▶ TASK OBJECTIVE
Give the number of lines in the records below that contain the word "count", and nothing more.

▶ EXERCISE DATA
-------------------------
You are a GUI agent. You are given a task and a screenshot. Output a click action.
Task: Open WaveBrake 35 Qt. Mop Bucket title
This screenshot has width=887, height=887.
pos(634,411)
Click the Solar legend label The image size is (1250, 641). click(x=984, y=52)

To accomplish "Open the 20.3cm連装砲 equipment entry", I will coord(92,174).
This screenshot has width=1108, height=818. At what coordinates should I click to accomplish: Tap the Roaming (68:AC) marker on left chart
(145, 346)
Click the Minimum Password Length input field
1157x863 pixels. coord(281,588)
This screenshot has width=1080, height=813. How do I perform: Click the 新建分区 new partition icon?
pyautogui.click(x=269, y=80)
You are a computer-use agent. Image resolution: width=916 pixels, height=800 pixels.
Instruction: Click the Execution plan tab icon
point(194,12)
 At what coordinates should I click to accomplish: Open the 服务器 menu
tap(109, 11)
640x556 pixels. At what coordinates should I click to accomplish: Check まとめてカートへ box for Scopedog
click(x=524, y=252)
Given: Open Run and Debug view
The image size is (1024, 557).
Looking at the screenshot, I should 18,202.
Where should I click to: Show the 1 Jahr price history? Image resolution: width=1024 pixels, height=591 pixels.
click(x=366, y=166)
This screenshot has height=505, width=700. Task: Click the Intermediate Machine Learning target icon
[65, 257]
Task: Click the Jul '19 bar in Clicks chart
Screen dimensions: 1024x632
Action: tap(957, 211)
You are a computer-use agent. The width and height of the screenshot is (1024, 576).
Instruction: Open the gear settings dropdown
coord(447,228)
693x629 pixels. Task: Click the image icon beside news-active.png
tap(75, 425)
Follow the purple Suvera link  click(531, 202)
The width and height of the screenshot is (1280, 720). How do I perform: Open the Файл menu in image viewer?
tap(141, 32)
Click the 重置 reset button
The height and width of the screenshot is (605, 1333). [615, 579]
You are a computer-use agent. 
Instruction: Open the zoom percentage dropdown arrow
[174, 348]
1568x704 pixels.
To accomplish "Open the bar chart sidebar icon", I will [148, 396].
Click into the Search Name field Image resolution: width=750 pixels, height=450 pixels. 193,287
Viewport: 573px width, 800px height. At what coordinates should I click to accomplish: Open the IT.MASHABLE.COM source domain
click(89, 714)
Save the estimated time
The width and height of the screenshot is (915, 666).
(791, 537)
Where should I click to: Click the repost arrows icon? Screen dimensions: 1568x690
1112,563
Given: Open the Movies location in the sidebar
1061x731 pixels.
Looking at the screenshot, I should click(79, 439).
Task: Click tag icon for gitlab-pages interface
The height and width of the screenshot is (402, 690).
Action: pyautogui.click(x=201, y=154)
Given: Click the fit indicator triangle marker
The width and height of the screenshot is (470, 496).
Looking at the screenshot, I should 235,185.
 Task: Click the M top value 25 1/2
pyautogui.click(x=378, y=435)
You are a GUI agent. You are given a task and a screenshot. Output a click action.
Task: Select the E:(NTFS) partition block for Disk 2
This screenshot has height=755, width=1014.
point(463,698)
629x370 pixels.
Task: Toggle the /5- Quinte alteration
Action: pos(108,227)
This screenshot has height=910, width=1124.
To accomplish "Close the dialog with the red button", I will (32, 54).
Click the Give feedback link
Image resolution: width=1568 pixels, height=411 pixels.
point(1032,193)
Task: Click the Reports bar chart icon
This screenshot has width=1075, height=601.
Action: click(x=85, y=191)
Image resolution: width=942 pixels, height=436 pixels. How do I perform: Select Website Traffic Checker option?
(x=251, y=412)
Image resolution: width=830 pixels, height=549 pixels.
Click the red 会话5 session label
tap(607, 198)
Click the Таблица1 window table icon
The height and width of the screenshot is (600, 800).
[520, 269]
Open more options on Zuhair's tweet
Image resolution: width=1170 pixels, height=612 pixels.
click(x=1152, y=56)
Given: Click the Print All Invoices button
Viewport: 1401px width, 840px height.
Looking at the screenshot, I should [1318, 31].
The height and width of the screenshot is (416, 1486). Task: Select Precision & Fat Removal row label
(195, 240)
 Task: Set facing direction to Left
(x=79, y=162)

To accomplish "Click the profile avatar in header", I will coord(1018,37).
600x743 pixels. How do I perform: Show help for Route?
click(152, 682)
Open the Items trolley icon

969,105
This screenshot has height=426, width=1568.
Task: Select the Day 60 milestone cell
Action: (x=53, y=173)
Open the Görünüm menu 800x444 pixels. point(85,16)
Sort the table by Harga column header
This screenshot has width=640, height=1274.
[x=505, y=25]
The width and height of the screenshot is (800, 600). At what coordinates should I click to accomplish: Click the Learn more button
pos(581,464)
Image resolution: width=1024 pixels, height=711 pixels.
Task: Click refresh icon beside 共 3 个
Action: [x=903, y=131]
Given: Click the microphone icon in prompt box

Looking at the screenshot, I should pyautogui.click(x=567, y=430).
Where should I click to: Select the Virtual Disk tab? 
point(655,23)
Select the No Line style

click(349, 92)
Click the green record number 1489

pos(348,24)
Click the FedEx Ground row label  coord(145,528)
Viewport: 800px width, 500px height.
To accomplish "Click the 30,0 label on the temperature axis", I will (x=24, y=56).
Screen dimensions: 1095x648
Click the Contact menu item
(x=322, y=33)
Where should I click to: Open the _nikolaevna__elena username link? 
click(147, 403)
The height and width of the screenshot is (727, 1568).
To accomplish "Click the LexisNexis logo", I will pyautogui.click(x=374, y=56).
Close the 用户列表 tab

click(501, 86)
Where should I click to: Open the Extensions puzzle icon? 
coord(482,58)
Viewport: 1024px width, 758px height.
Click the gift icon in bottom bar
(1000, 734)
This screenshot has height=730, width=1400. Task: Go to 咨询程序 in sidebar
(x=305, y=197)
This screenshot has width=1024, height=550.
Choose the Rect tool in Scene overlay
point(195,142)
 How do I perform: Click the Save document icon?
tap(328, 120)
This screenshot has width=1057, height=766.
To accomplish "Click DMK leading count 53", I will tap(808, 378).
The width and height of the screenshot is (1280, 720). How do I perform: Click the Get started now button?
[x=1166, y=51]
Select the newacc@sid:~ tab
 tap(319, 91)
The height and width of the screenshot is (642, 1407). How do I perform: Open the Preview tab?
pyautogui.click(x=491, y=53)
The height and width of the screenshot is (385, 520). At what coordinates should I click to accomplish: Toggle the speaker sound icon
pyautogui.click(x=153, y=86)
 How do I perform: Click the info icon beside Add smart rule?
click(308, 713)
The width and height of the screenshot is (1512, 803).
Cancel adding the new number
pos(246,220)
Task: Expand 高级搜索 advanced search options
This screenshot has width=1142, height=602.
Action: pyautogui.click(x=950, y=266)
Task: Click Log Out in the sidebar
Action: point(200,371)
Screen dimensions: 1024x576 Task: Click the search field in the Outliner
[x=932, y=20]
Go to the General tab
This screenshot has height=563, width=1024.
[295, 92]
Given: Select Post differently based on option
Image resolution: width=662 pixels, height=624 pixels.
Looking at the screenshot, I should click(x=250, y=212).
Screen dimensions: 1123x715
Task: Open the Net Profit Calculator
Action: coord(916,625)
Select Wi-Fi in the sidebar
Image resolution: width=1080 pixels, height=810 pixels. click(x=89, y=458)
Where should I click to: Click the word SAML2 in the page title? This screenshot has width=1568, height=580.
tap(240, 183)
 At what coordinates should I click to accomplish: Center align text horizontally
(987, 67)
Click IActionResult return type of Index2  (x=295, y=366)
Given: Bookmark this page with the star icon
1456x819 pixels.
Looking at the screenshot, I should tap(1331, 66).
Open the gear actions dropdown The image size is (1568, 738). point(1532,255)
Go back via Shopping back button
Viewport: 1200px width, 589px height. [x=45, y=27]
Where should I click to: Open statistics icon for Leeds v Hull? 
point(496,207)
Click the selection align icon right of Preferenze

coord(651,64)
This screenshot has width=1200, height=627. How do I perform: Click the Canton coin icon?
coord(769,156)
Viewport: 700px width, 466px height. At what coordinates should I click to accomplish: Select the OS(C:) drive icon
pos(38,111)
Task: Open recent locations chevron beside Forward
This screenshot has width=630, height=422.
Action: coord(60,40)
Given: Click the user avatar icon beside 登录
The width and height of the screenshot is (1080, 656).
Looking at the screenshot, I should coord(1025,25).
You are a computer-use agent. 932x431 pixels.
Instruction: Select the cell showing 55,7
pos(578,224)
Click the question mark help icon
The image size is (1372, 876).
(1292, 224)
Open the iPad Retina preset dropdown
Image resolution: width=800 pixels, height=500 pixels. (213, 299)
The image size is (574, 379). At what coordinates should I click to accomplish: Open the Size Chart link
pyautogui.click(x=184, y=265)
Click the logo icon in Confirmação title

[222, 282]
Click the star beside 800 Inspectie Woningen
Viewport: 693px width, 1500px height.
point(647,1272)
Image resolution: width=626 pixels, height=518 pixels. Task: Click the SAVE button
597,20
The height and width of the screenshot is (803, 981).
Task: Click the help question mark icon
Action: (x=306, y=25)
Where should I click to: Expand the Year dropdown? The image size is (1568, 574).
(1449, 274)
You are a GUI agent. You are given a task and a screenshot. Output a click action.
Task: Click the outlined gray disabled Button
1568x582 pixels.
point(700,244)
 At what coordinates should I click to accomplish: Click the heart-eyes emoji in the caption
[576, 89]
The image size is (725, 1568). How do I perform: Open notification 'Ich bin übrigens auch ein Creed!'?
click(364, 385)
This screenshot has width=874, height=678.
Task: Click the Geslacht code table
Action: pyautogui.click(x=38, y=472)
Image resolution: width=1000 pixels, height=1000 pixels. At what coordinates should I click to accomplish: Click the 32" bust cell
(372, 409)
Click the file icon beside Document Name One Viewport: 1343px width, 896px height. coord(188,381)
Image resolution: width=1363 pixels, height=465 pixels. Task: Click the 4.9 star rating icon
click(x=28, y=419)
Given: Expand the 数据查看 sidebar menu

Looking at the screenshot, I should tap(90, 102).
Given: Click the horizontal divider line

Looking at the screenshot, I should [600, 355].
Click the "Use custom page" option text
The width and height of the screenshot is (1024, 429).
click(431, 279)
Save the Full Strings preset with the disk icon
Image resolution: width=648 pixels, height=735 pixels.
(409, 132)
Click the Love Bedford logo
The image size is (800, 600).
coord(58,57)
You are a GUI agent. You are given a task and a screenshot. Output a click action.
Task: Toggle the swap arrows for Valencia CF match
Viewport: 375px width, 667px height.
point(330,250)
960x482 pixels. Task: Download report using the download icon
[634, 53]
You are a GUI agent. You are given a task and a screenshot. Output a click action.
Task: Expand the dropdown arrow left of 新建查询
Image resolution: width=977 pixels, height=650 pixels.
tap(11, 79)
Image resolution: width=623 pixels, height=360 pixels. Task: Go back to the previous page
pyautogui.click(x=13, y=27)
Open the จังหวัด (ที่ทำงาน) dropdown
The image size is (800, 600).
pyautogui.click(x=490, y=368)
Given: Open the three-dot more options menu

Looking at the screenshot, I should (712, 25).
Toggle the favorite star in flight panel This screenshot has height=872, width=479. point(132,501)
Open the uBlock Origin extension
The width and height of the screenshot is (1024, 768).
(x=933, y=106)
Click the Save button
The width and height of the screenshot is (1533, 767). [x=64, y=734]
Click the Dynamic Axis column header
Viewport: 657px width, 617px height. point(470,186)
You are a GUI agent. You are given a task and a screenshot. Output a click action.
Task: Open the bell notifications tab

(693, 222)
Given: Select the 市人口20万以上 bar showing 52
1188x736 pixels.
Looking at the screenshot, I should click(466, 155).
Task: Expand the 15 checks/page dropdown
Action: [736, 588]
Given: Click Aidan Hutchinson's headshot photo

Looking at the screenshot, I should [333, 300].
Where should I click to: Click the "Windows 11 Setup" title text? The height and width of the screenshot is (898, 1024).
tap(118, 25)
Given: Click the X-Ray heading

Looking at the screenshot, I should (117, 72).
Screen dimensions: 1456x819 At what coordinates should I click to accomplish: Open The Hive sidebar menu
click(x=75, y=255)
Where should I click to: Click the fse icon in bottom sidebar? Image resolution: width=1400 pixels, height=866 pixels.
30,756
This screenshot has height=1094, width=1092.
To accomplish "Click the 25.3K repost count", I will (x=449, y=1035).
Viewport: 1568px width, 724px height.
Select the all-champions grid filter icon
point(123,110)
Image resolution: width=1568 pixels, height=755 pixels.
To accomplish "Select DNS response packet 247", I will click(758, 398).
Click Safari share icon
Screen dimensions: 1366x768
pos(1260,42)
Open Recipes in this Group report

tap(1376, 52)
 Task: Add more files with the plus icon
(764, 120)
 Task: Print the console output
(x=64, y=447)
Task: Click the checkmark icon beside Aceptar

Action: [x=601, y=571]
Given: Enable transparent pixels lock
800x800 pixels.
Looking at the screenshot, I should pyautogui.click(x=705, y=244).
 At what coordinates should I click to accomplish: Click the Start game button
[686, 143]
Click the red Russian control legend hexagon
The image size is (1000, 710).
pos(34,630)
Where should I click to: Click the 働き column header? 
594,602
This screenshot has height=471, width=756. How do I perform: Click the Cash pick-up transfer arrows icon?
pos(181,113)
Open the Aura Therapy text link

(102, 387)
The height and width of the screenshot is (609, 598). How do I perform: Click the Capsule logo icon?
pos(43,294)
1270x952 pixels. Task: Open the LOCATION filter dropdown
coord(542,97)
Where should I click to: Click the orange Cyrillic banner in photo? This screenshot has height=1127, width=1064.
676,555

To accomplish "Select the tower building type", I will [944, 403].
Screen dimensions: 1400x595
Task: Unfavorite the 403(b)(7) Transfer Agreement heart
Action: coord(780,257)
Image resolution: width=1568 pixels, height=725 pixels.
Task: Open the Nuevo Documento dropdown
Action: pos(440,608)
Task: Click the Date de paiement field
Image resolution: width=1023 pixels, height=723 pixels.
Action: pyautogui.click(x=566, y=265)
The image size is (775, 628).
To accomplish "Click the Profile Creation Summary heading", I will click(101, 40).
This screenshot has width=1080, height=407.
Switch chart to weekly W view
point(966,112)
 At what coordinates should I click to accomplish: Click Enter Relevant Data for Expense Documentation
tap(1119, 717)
-------------------------
▶ EXERCISE RESULT
2